}

Sunday, September 20, 2009

People die, ideas don’t

Irving Kristol, one of the main founders of neoconservatism (and father of current neocon leader Bill Kristol), died yesterday. Unfortunately, his ideology didn’t die with him

Like many of the neoconservative elite, Kristol was a former Democrat who had moved in his life from radicalism through liberalism and on to the aggressive conservatism known as “neoconservatism”. In America, that philosophy is belligerent in world affairs (for example, neocons wanted to invade Iraq but couldn’t find an excuse until after September 11, 2001). They believe in unrestrained use of American military might to achieve government goals, especially protecting corporate interests.

On economic matters, they promote what one could call a muscular laissez-faire economics.

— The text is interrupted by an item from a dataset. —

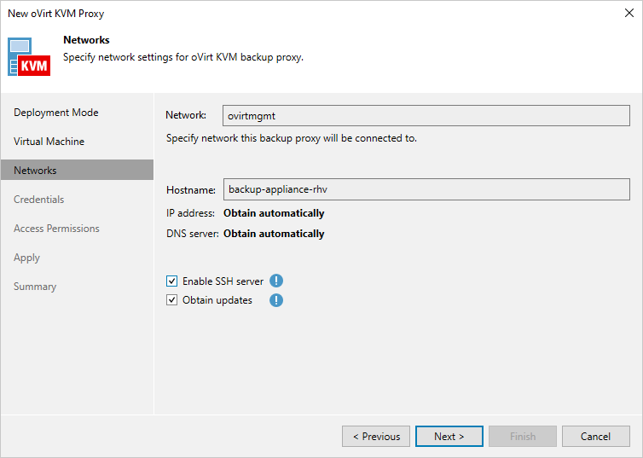Click into the Hostname text field
This screenshot has height=458, width=643.
pos(426,188)
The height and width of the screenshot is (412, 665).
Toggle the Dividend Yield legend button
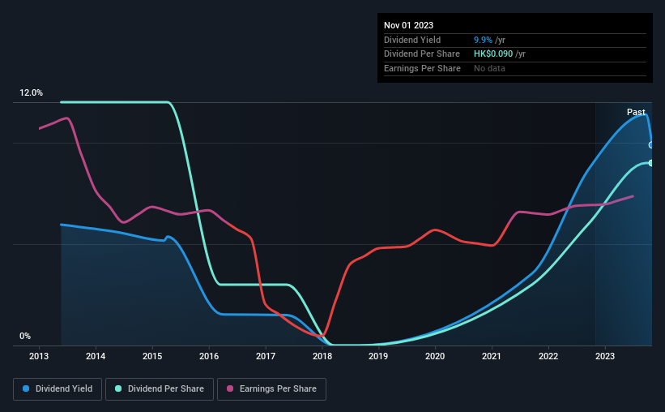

Like all conservatives, they don’t believe in government interference in or regulation of business, but they go a bit farther, with the equivalent of a big bouncer at the door forcefully blocking any government involvement. This led them to oppose both the recent bailout and the economic stimulus packages, but it can also include opposing consumer protection laws, privacy laws, financial regulations—in short anything that gets in the way of corporate elites maximising their profit. They are the epitome of the current business paradigm in which nothing else matters except for returning maximum profits to shareholders—not employees, not customers, not suppliers, not the environment, nothing but their unrestrained ability to maximise profits.

Where they stand even farther apart from traditional conservatives is their hatred for anything non-traditional in society and culture. Many of them don’t make this a priority, and come across as sort of grumpy curmudgeons, but many others serve as the glue between the true believers of the religious right, and the more libertarian traditional conservatives who believe that social and cultural issues are none of the government’s business.

Irving himself was part of the arrogant neoconservative elite, convinced he was better than and superior to his fellow Americans. While in the US army in World War 2, he came to think of his fellow soldiers as "thugs or near-thugs." He wrote, "My army experience permitted me to make an important political discovery. The idea of building socialism with the common man who actually existed—as distinct from his idealized version—was sheer fantasy, and therefore the prospects for ‘democratic socialism’ were nil."

He spent his career in the paternalistc world of neoconservatism where they always know what’s best, and common people can never be trusted with making important decisions. Common citizens, after all, might want fairness and equality among all citizens, they might want limits on corporate power and they might want a more rational and restrained foreign policy, all things neocons like Irving could never tolerate.

Neoconservatism is less a political philosophy than an aggressive anti-democratic force. They suffered major setbacks in the 2008 elections, but they haven’t gone away (indeed, many of them are behind the astroturfing attacks on President Obama and the Democrats as part of their rear guard action to regain Congress in 2010 and the presidency in 2012).

So Irving Kristol is dead. I can’t say I’m sorry about that, but I am sorry his reprehensible, disgusting ideology didn’t die with him.